Selon une étude de la Caisse des dépôts, publiée ce mardi 16 septembre, entre 2014 et 2020, la part des femmes dans les conseils municipaux a augmenté de 2,3 points. Une parité de plus en plus présente même si certaines disparités persistent encore.
La tendance se confirmera-t-elle lors des élections municipales de 2026 ? Le nombre de femmes élues dans un conseil municipal a progressé entre 2014 et 2020, selon une étude de la Caisse des dépôts publiée ce mardi. En avril 2021, la France comptait au total 505.700 élus municipaux, dont 41,5% de femmes pour le mandat actuel (2020-2026), soit une augmentation de 2,3 points par rapport au précédent mandat (2014-2020).
Selon la direction des politiques sociales de la Caisse des dépôts, ce chiffre résulte d’un croisement entre les données du Répertoire national des élus (RNE) et celles de l’Ircantec, la caisse de retraite complémentaire des agents publics contractuels.

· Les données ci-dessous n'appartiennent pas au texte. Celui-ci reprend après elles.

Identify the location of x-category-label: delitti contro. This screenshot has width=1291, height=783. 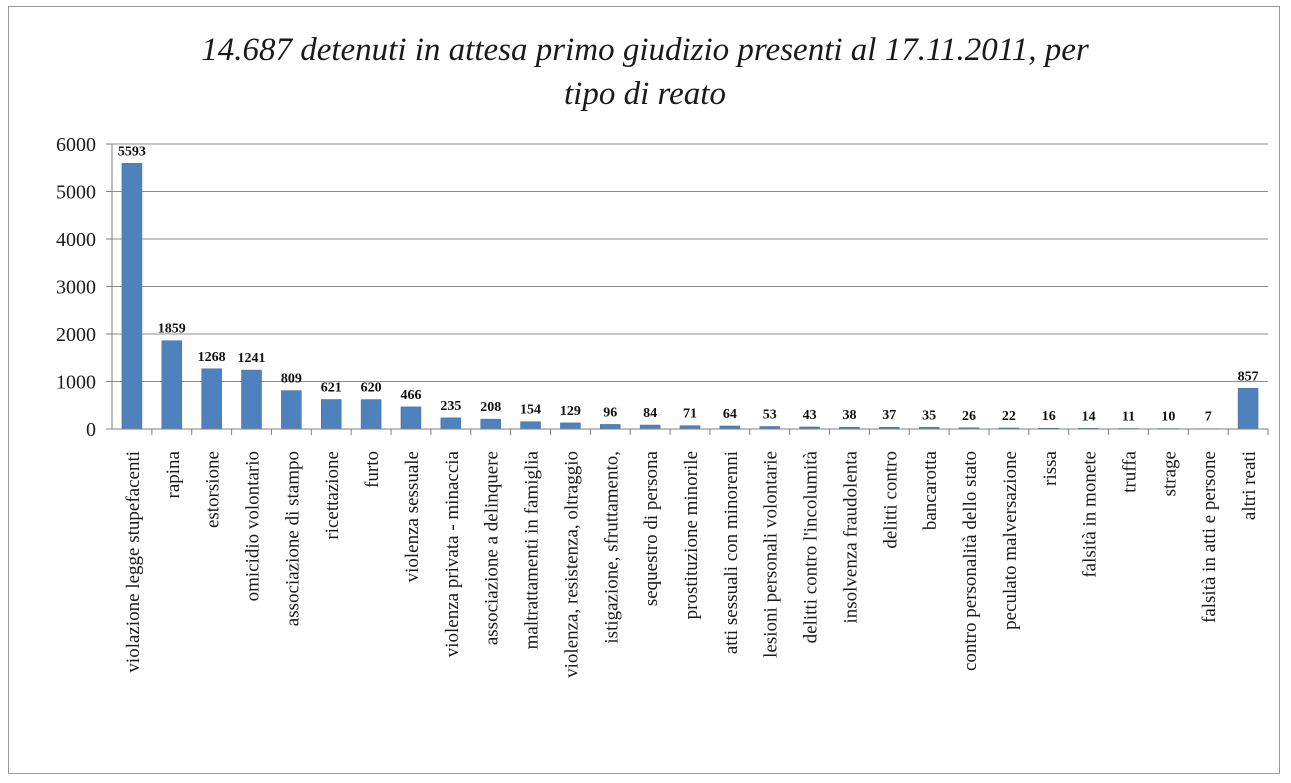
(890, 500).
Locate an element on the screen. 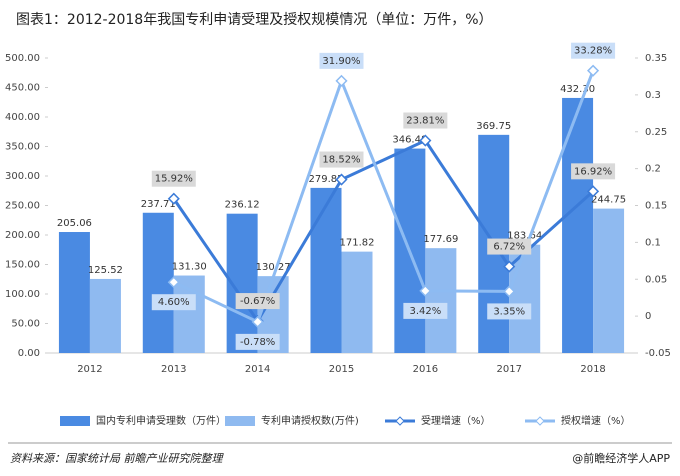 The height and width of the screenshot is (476, 680). y2-tick-label: 0 is located at coordinates (648, 316).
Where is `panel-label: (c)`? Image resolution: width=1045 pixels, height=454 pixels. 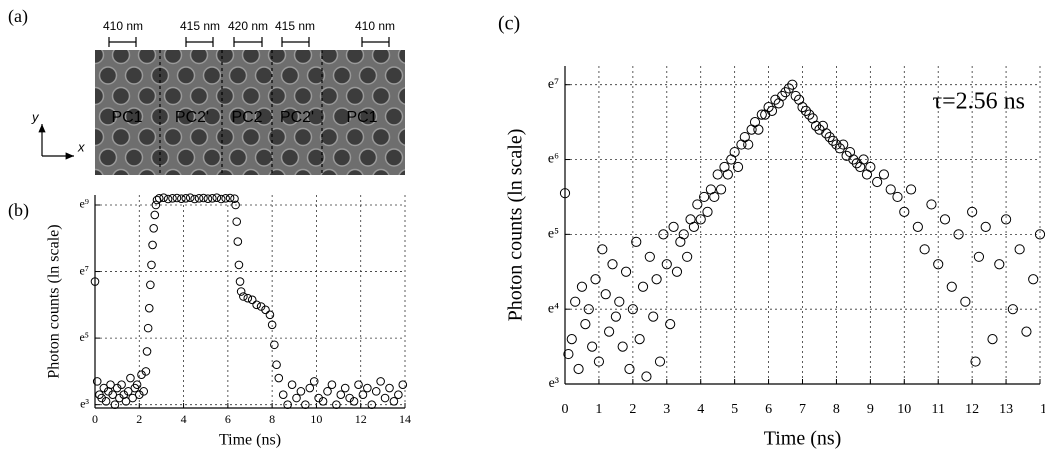 panel-label: (c) is located at coordinates (509, 24).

Une nouvelle génération de femmes
L’un des principaux moteurs de l’augmentation de la parité des femmes dans les instances municipales françaises est le renouvellement des générations d’élus. Cette féminisation constatée en 2020 «doit beaucoup au remplacement progressif des générations plus anciennes, où la part des femmes était relativement faible, par des élus de nouvelle génération», indique l’étude.

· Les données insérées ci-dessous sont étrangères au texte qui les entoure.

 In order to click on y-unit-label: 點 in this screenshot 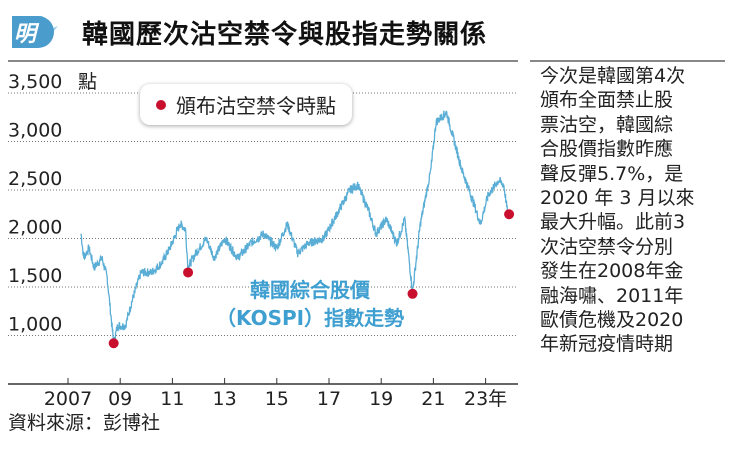, I will do `click(88, 82)`.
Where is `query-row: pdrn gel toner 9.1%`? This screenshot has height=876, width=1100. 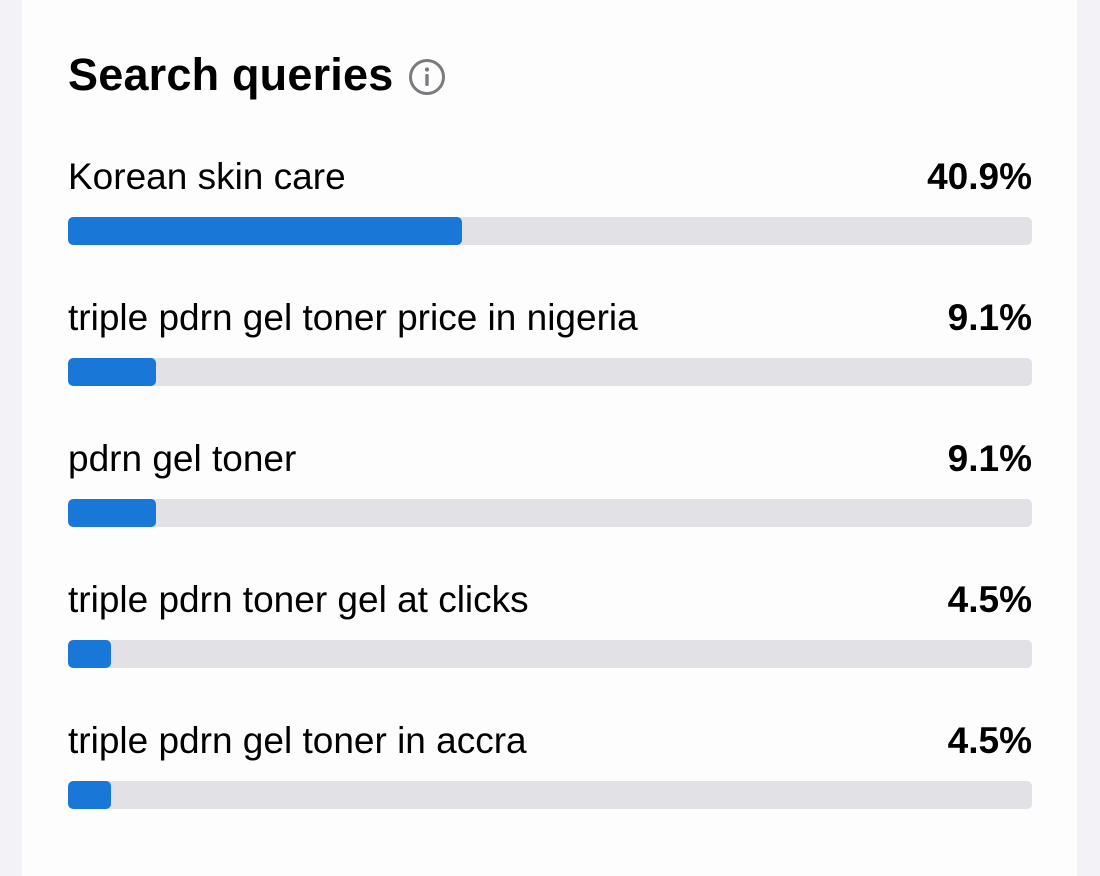 query-row: pdrn gel toner 9.1% is located at coordinates (550, 502).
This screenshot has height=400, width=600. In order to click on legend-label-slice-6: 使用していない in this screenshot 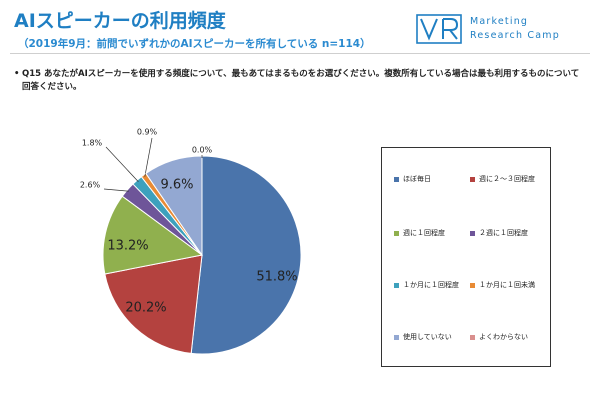, I will do `click(428, 337)`.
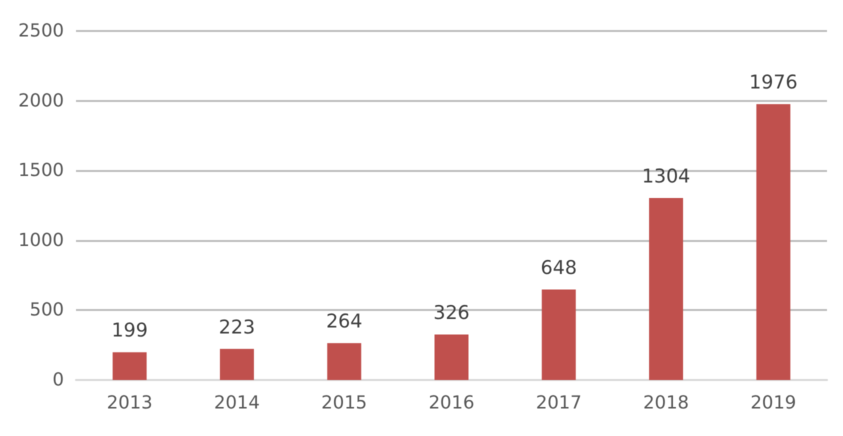 The height and width of the screenshot is (436, 843). Describe the element at coordinates (773, 403) in the screenshot. I see `x-tick-label: 2019` at that location.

Les femmes élues en 2020 sont dans l’ensemble plus jeunes que les hommes (49,9 ans contre 52,2), notamment parce que les hommes s’investissent davantage en fin de carrière et à la retraite. Par ailleurs, le taux de renouvellement est plus élevé chez les femmes. 63,5% des élues municipales de 2020 sont nouvelles, contre 50,7 % chez leurs collègues masculins.
Autre facteur, le renforcement des obligations de parité. Jusqu’à maintenant, seules les communes de plus de 1.000 habitants étaient concernées par l’obligation de parité. Dans ces villes, les femmes représentent 48,4% des élus, contre seulement 37,6% dans les communes les plus petites. Depuis le 21 mai 2025, cette loi s’appliquera également aux localités de moins de 1.000 habitants pour les élections municipales de 2026, ce qui pourrait accélérer encore la proportion des femmes dans les conseils municipaux.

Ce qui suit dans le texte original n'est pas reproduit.